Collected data
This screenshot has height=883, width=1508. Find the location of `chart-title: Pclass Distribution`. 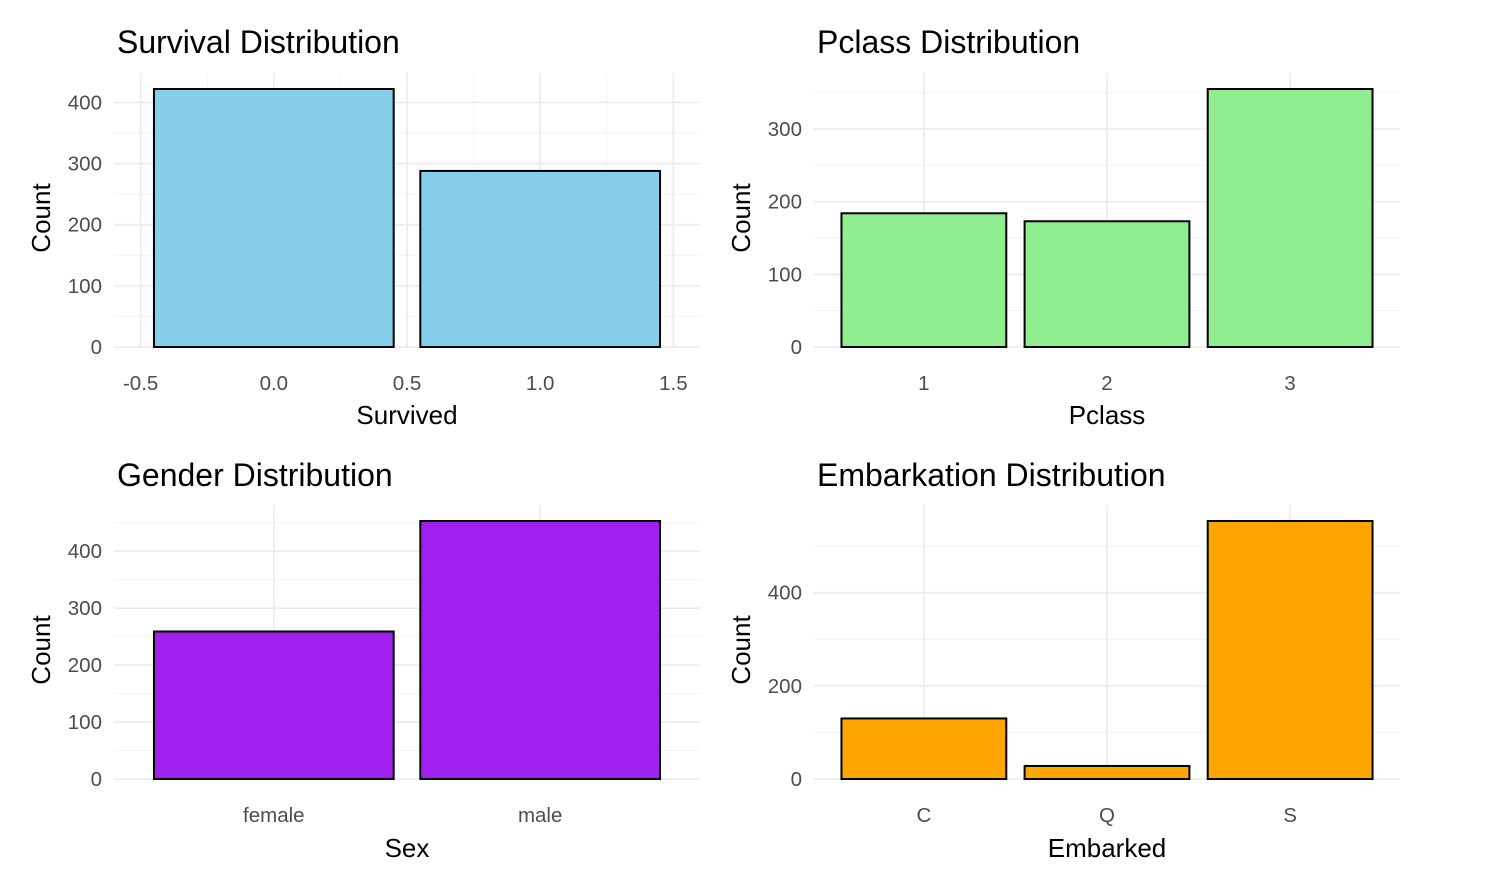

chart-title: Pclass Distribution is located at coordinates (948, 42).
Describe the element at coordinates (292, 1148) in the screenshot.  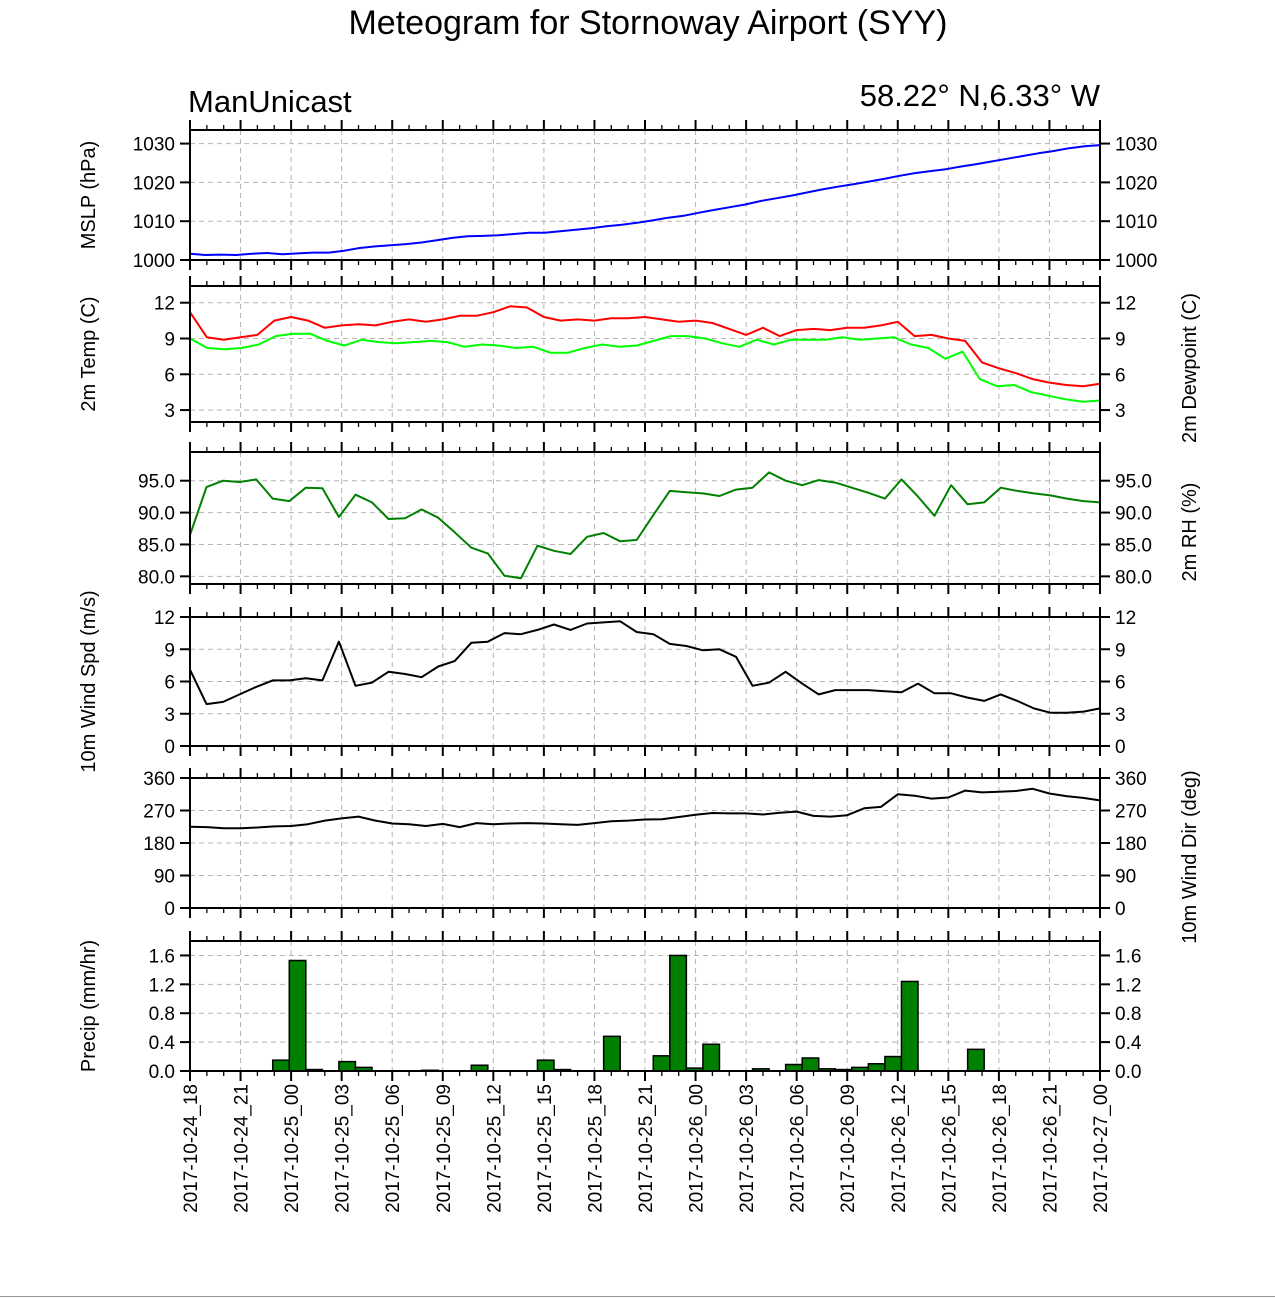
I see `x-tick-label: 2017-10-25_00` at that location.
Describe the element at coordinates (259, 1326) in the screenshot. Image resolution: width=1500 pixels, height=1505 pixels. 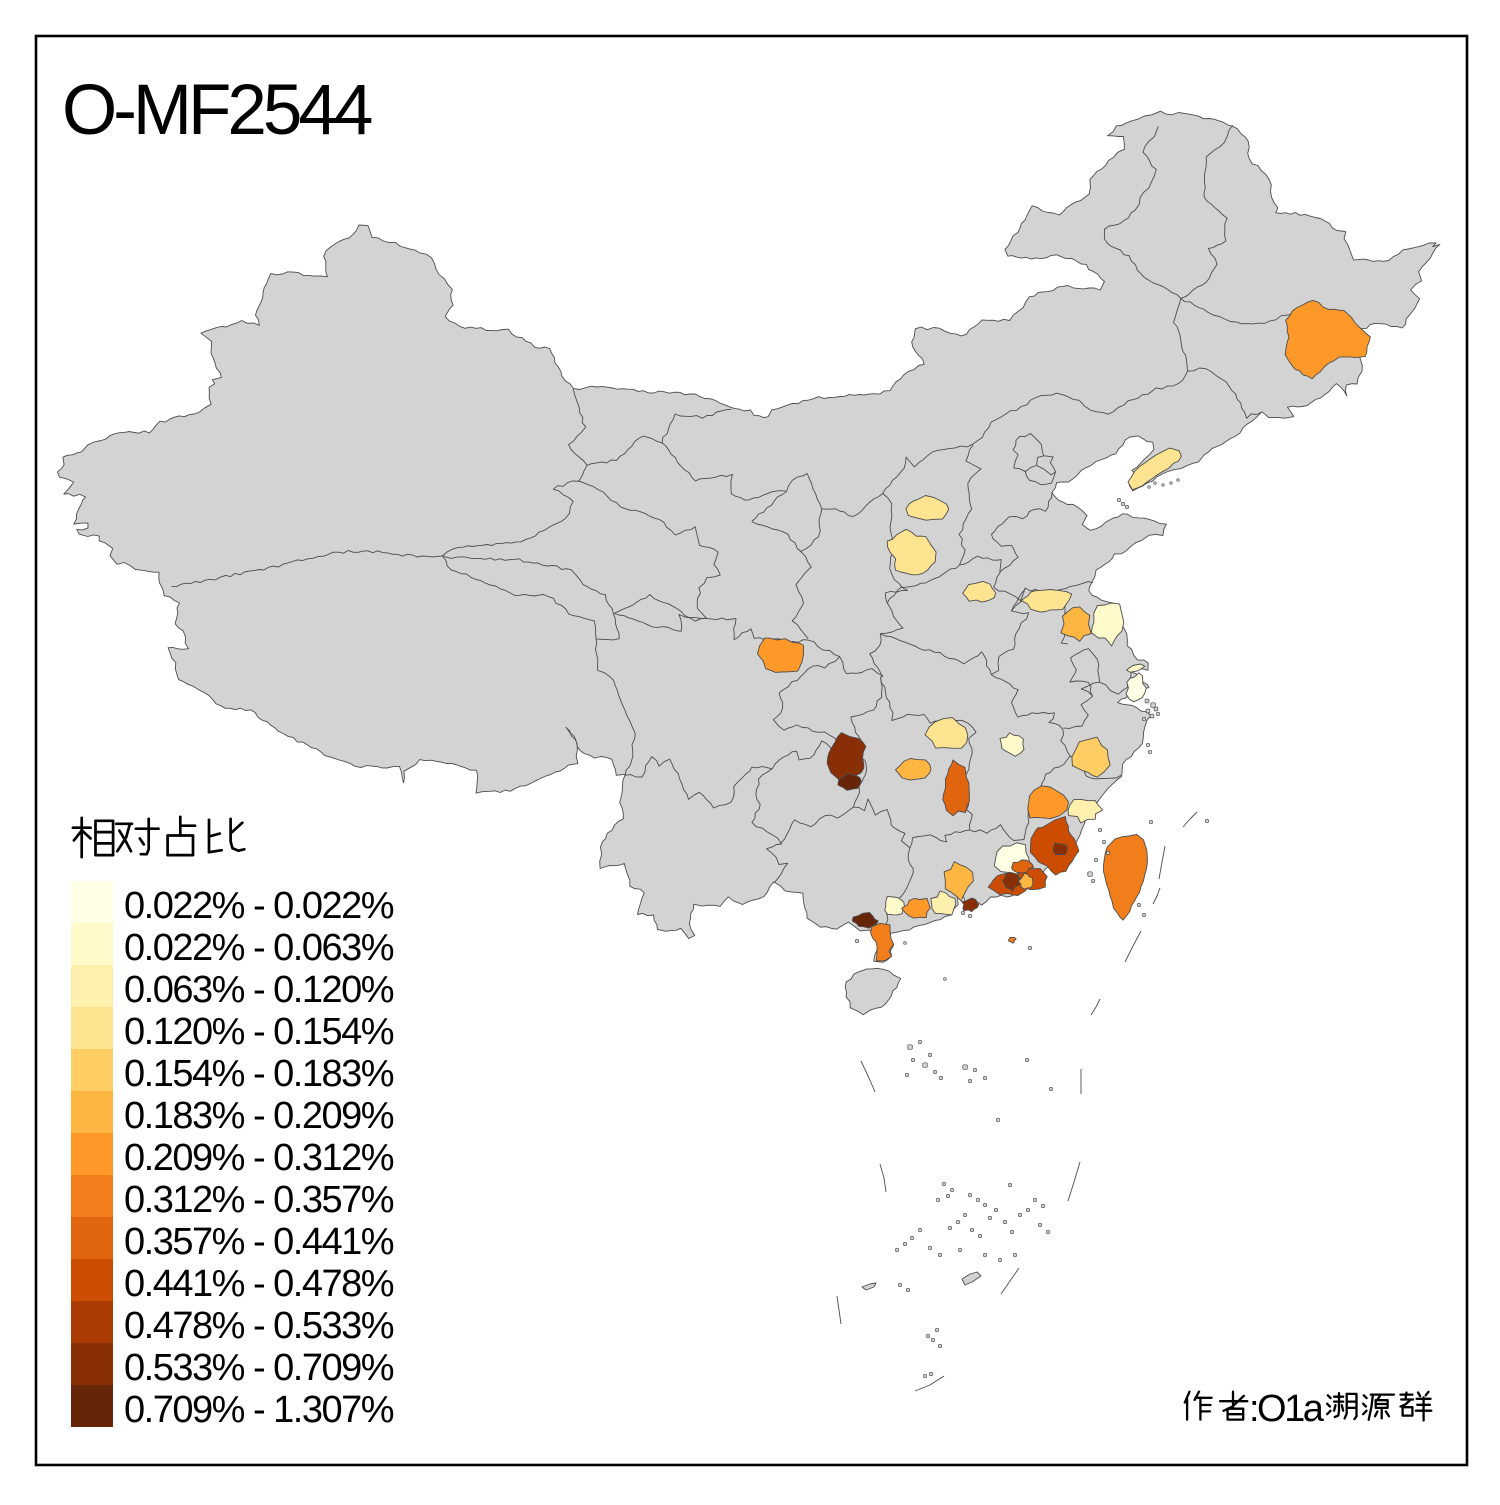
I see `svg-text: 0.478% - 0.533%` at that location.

### [EXERCISE OBJECTIVE]
Swap "screenshot" for "capture" throughout all the entries above and write them out again with nothing else changed. Leave the pictures out.

### [TASK RESULT]
This capture has height=883, width=1508. Find the location of `chart-title: Pclass Distribution`. 

chart-title: Pclass Distribution is located at coordinates (948, 42).
Describe the element at coordinates (292, 1148) in the capture.  
I see `x-tick-label: 2017-10-25_00` at that location.
Describe the element at coordinates (259, 1326) in the capture. Image resolution: width=1500 pixels, height=1505 pixels. 
I see `svg-text: 0.478% - 0.533%` at that location.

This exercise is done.